Fergus est le personnage principal de cette fresque romano-historique, enfant des montagnes irlandaises. Jeune homme lâché sur les routes, il survivra.
Luke, jeune fille qui fut contrainte à se prostituer, lui enseignera l'amour et Shamie, déserteur après qu'il eut été fouetté en public, vivront avec lui en Irlande avant de perdre la vie.
Le Terrassier, compagnon de voyage, Arthur Mc Bride pour l'état civil, être fantasque, source de problèmes, irlandais et bagarreur jusqu'au bout des doigts.Molly la Rousse, fuira un homme qui la frappe et accompagnera un moment Fergus dans la longue traversée vers le nouveau monde. Femme de ressources, elle survivra à la fièvre et arrondira leur magot au jeu. Ormsby, vieil homme qui revient au Canada et qui se prendra d'estime pour Fergus, qui lui rappelle son fils décédé.Comme dans tous les romans de ce genre les personnages foisonnent, principaux ou secondaires, chacun participant à l'histoire, dans ce cas précis avec un grand H. Du fermier irlandais à la jeune prostituée au grand coeur.
Je ne suis pas un adepte des sagas se déroulant sur plusieurs années. Ce roman est bien écrit, un peu long à mon goût. Il réunit tous les ingrédients nécessaires pour un bon livre, sans réelle surprise.
Extraits :
- A la fin de l'été, avant la récolte des pommes de terre, survenait « mi an ocrais », le mois de la faim.
- Nous sommes ici chez nous, et nous n'en bougerons pas.
- ...tandis qu'une fourrure noire-la fourrure de la faim- leur poussait sur le front, les joues et le dos des mains.
- C'est cela la loi des rêves, rester en mouvement.
- Puis il s'aperçut qu'il s'était adressé à elle en irlandais, langue qu'elle ne parlait pas.
- Personne n'accueille la mort avec plaisir, ceux qui en sont le plus proche encore moins que les autres.
- Les garçons de la tourbière préfèrent mourir à la guerre que dans le fossé, Fergus.

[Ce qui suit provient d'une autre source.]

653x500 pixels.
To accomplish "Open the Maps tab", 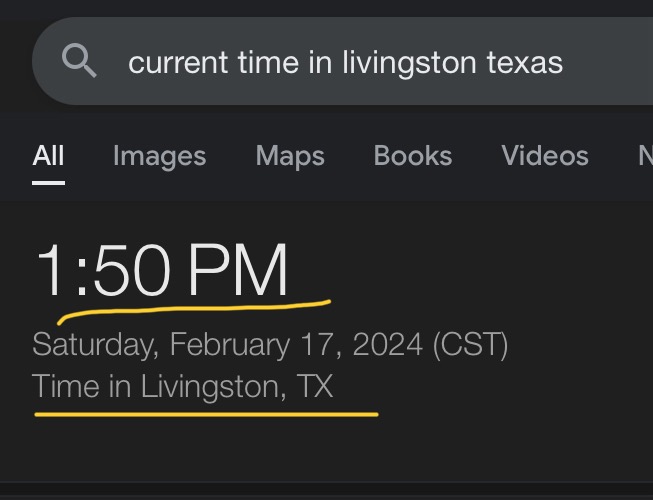I will point(289,156).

- Bah! De toute façon on ne voit pas pourquoi ils veulent quitter leur pays.
- Terreur ; c'est le mot. La terreur qui fourmille au bout des doigts.
- Si je meurs, je voudrais que les gars m'ensevelissent dans le drapeau vert.

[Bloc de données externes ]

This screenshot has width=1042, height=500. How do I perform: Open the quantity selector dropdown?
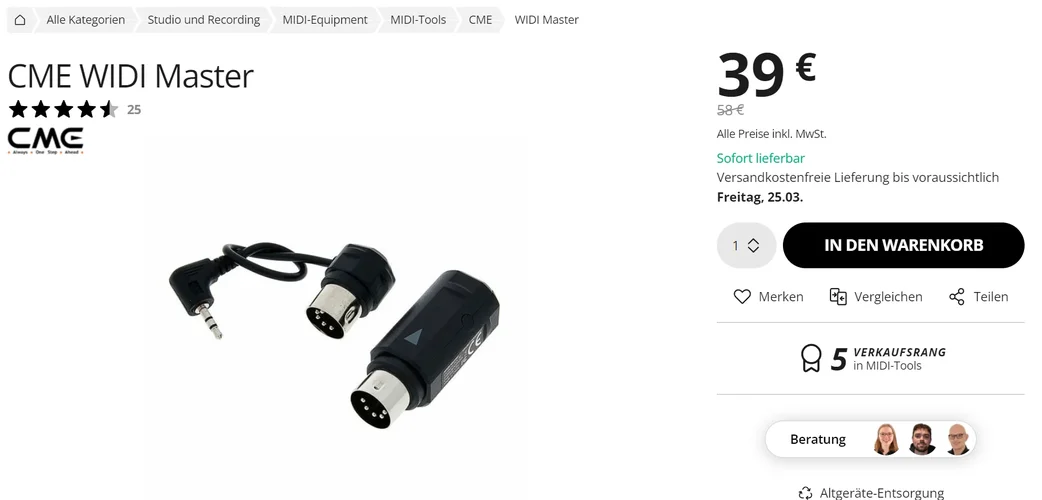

- ...ils savent qu'on est irlandais. Tous les jours la haine monte dans les rues.
- En Irlande la terre les avait trahis, elle avait empoisonné ce qu'il y avait dans leur assiette.
- Il est la-bas le mystère, de l'autre côté de l'eau.
Éditions : Christian Bourgeois.
Titre original: The laws of the Dreams.
Annexes:
Le site de l'auteur
*La grande famine en gaélique.
« Ils nous enterraient sans linceul ni cercueil » Seamus Heaney.
Un article du monde diplomatique : ici.
Quelques romans sur le sujet, mais il doit y en avoir beaucoup d'autres : Famine de Liam O'Flaherty, L'adieu au Connemara d'Hervé Jaouen et L'étoile de mer de Joseph O'Connor.